Right. Time. In just under 48 hours, San Francisco would fall apart. Literally. Would Teddy’s unde
rground laboratory survive? Would Teddy? Mrs. Eldridge? Would anyone she’d met?
“What’s wrong?” Simon asked.
She followed Simon’s gaze and realized she’d nearly destroyed one of the couch pillows by picking at a loose seam. She poked some stuffing back in and put it aside.
“I hate that we can’t change things and yet, I’m kind of afraid I did.”
“Elizabeth, what did you do?”
“Nothing, maybe. Or, maybe, I might have said something that’s sort of responsible for the beginnings of the inklings of the founding of the Temporal Council and the invention of the time traveling watch.”
“I was gone two hours.”
She shrugged. “It was an interesting two hours.”
She proceeded to tell him about her adventure with Teddy and needlessly, swore him to secrecy.
“Teddy? Teddy Fiske discovered time travel?” Simon said as he prowled the edge of the room, still trying to process what she’d told him. He rubbed the back of his neck and shook his head. “Do you have any idea how dangerous what you did was?”
“I didn’t know we were going to time travel.”
Simon narrowed his eyes. “And if you’d known?”
He had her there and they both knew it.
Simon sighed dramatically. “Elizabeth. Experimental time travel and, worse yet, traveling into your own past.”

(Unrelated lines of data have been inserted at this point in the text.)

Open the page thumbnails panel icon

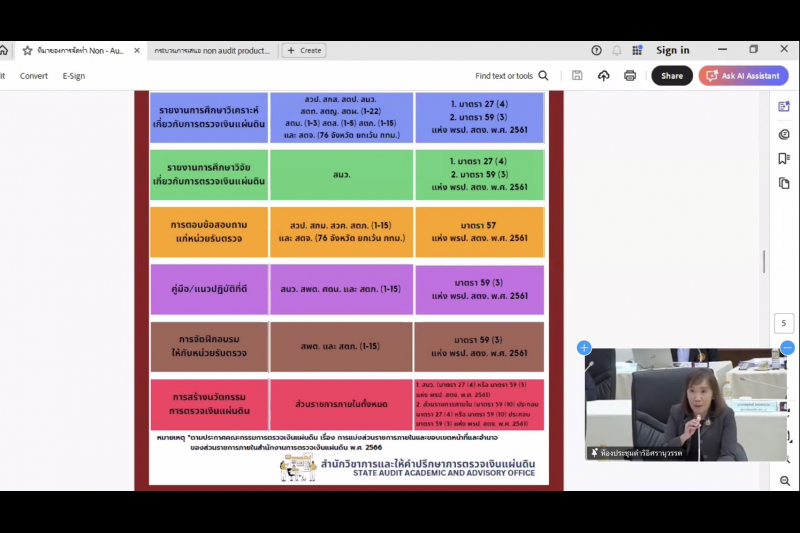[x=784, y=184]
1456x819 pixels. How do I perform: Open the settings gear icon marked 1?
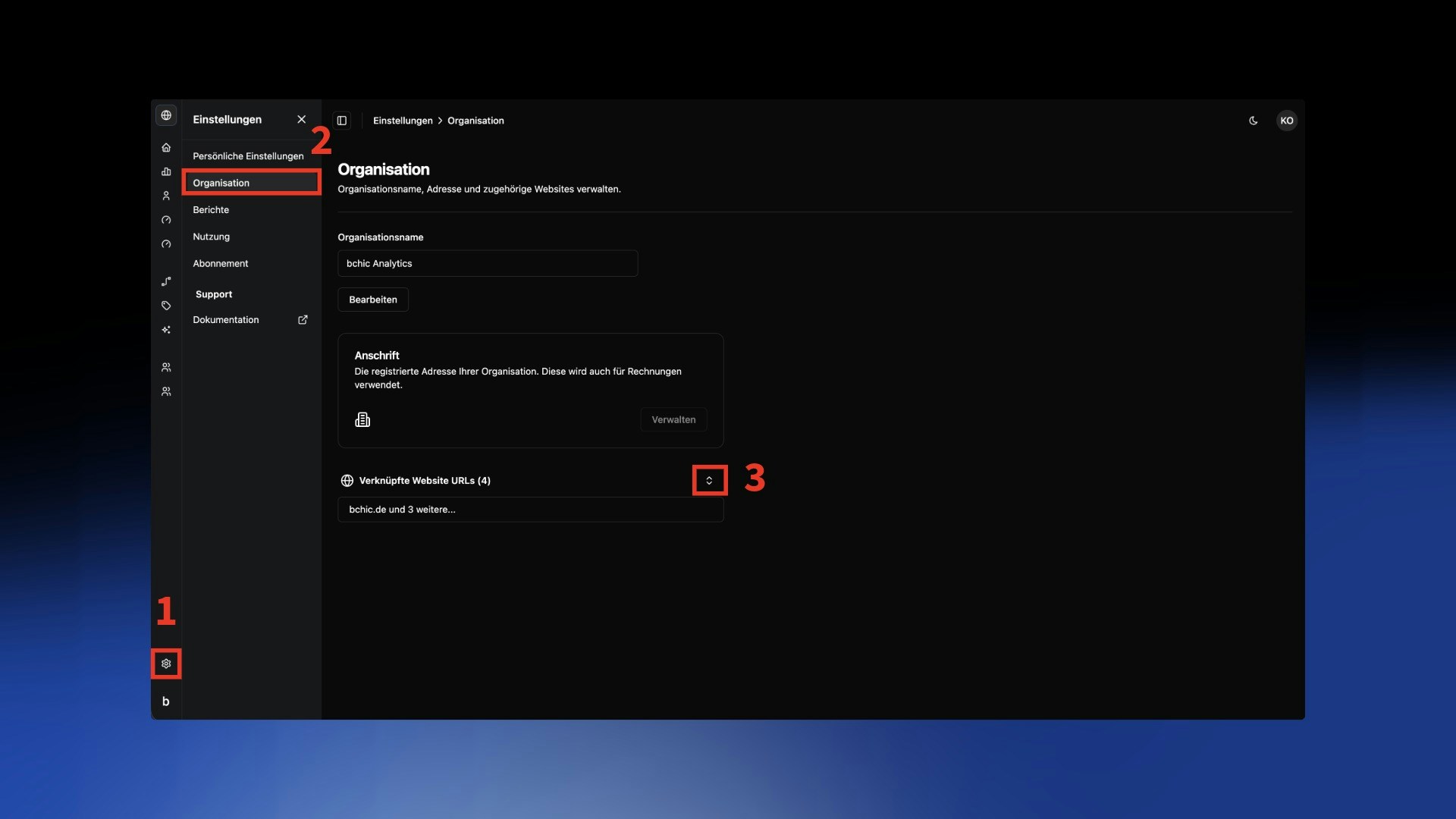(x=166, y=664)
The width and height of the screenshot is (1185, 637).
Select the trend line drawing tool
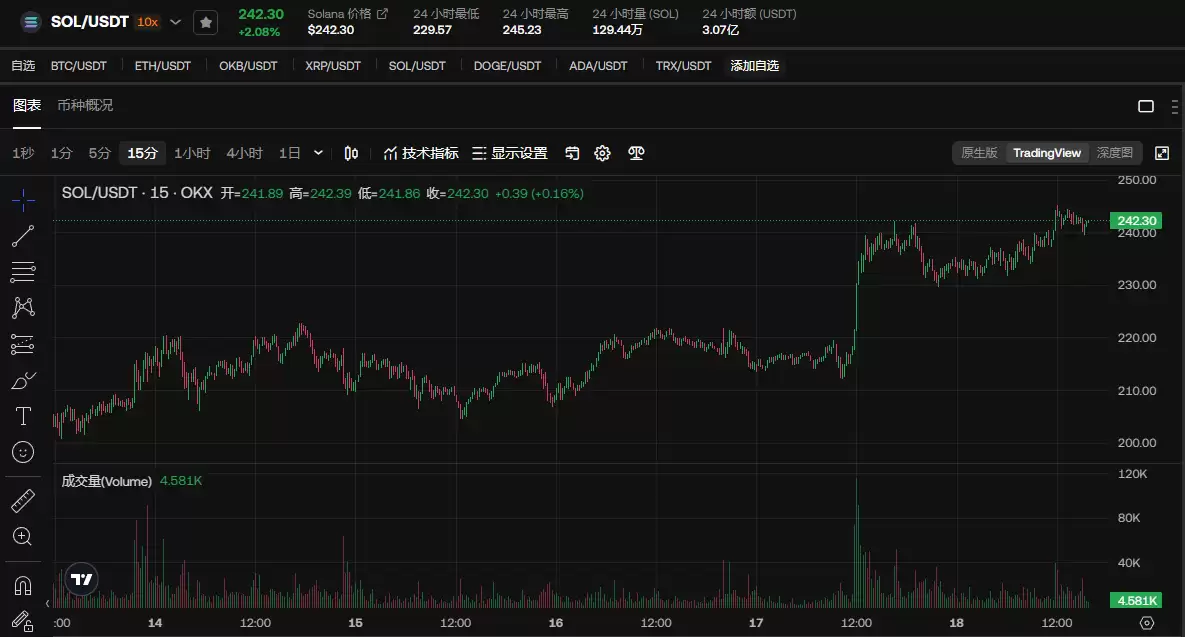(22, 236)
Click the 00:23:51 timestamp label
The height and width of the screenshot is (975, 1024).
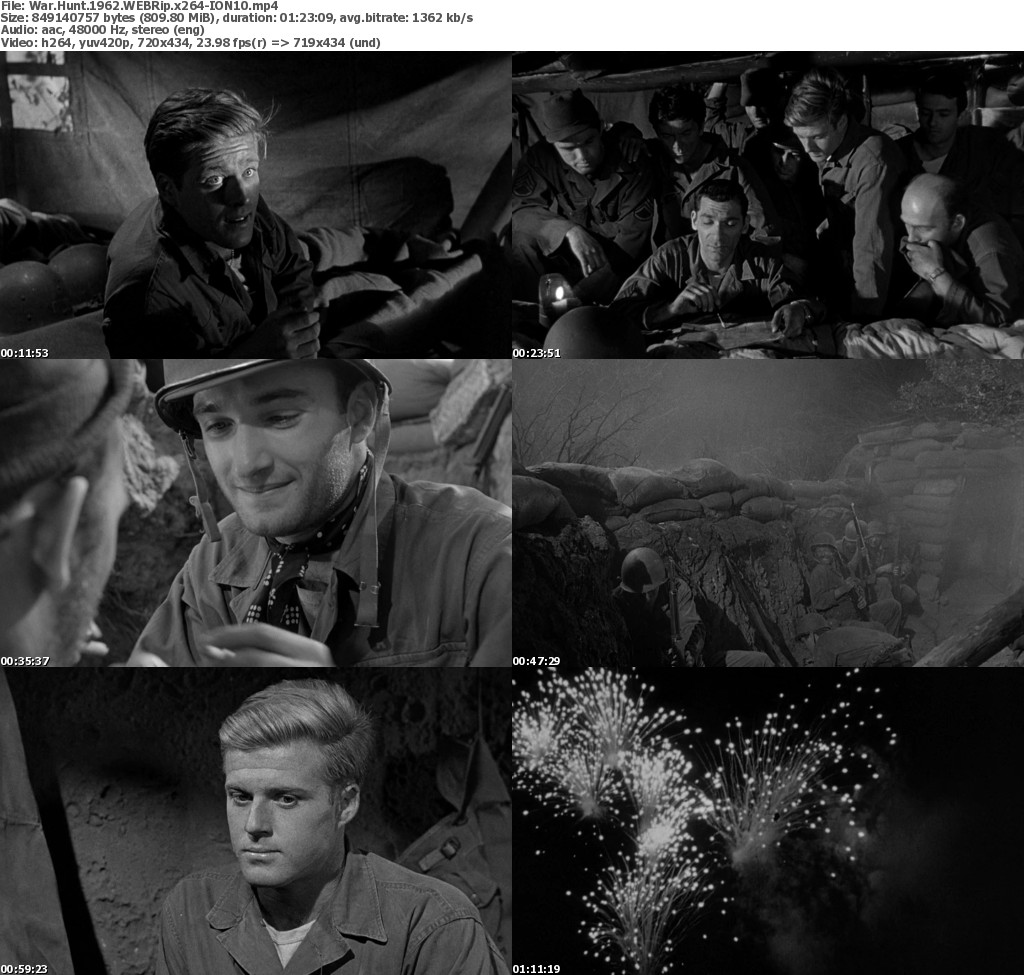[537, 353]
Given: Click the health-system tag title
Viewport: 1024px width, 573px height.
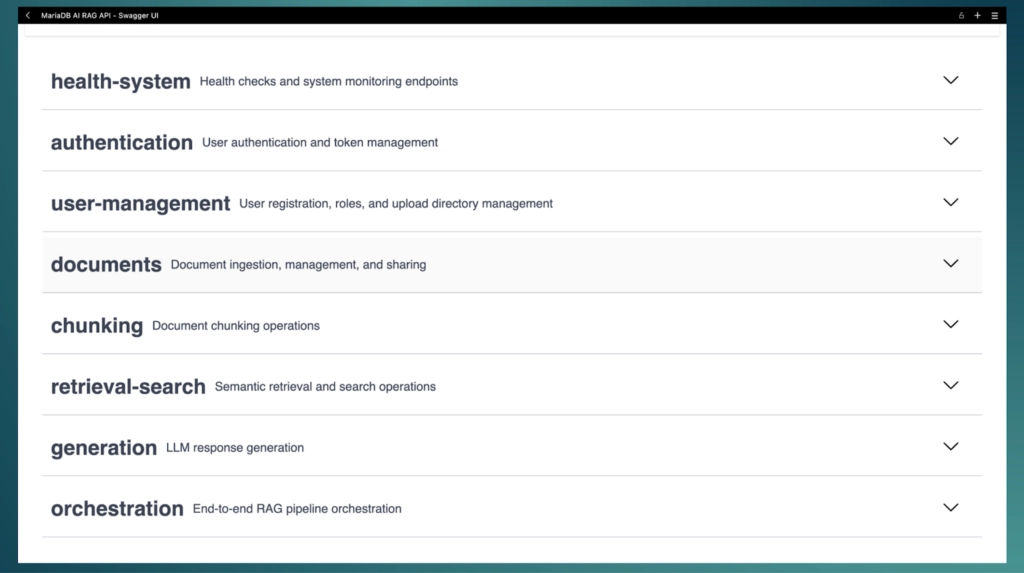Looking at the screenshot, I should tap(120, 82).
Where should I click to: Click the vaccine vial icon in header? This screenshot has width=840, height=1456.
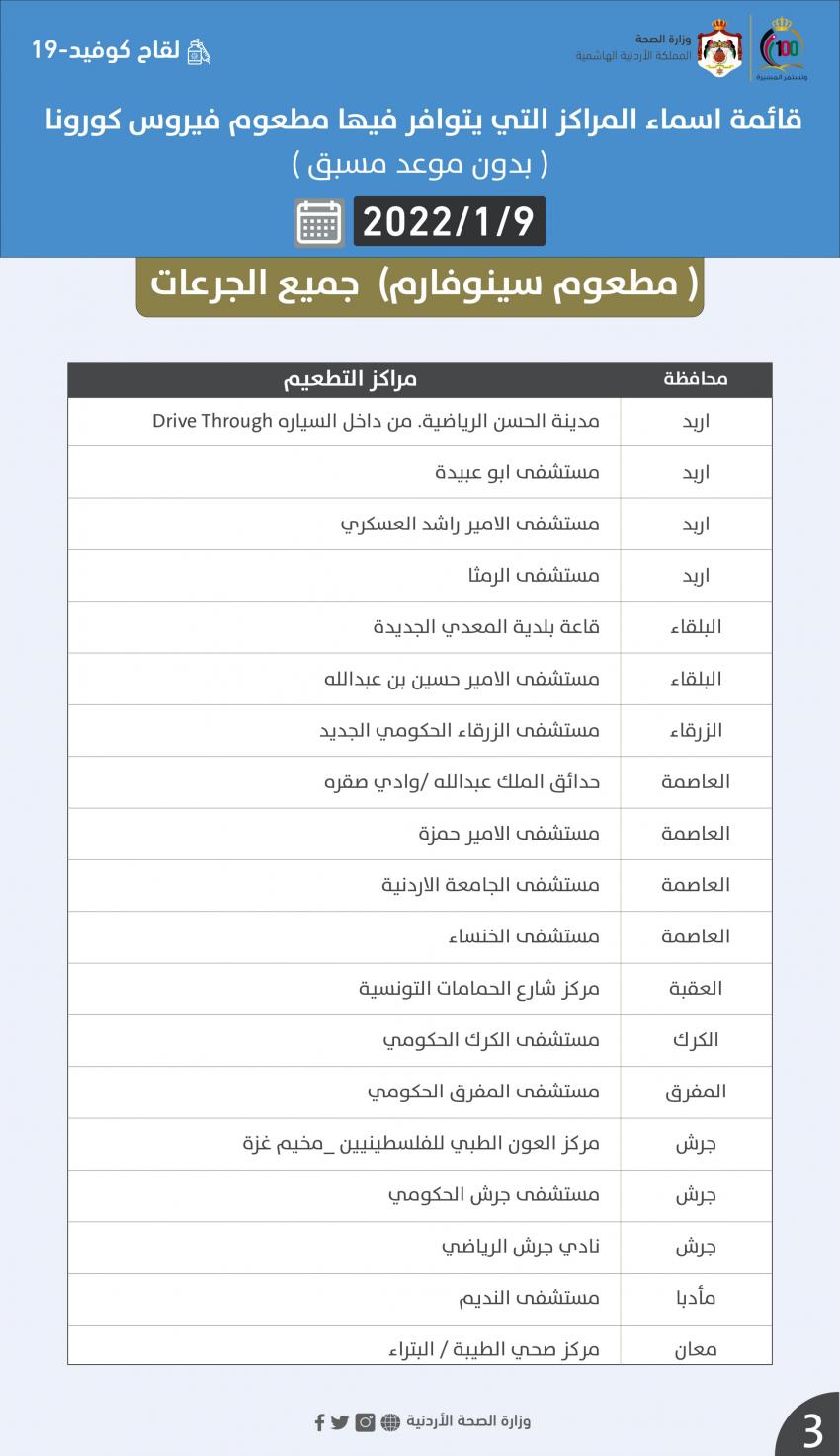pos(199,51)
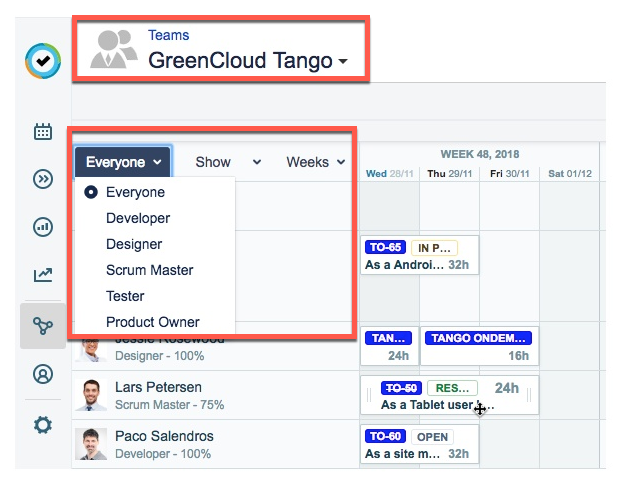Open the bar chart reports icon

(42, 227)
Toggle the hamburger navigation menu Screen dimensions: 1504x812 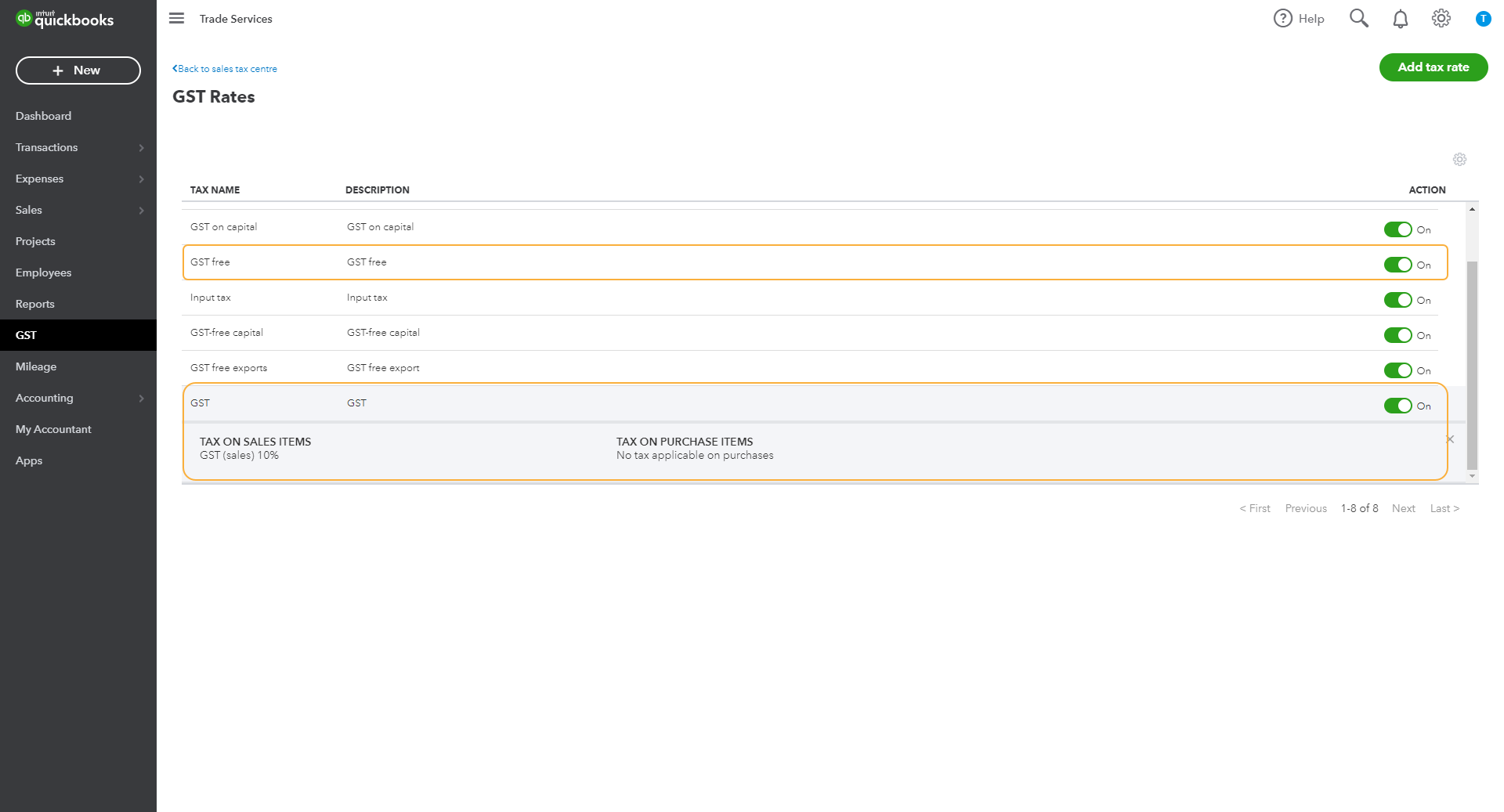pos(176,18)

“I told Teddy that wasn’t kosher.”
“Oh, well, in that case,” Simon said with a sarcastic air of nonchalance. “Elizabeth,” he breathed out as he sat down heavily onto the sofa.
“It seemed like the right thing to do.” And it had. If the powers that be wanted her to do or not do something they needed to send out a memo.
Simon was quiet for a moment and Elizabeth braced herself for another talking to, but Simon seemed to have shifted gears without notice.
“When Travers came to see you,” he said, “he said that everything that happened in 1929 was meant to be.”
“Yeah…”
“Perhaps your interaction with Teddy was also meant to be. We know the watches already exist because we have them, so someone must have created them. We wouldn’t have been able to come back here if that wasn’t already the case.”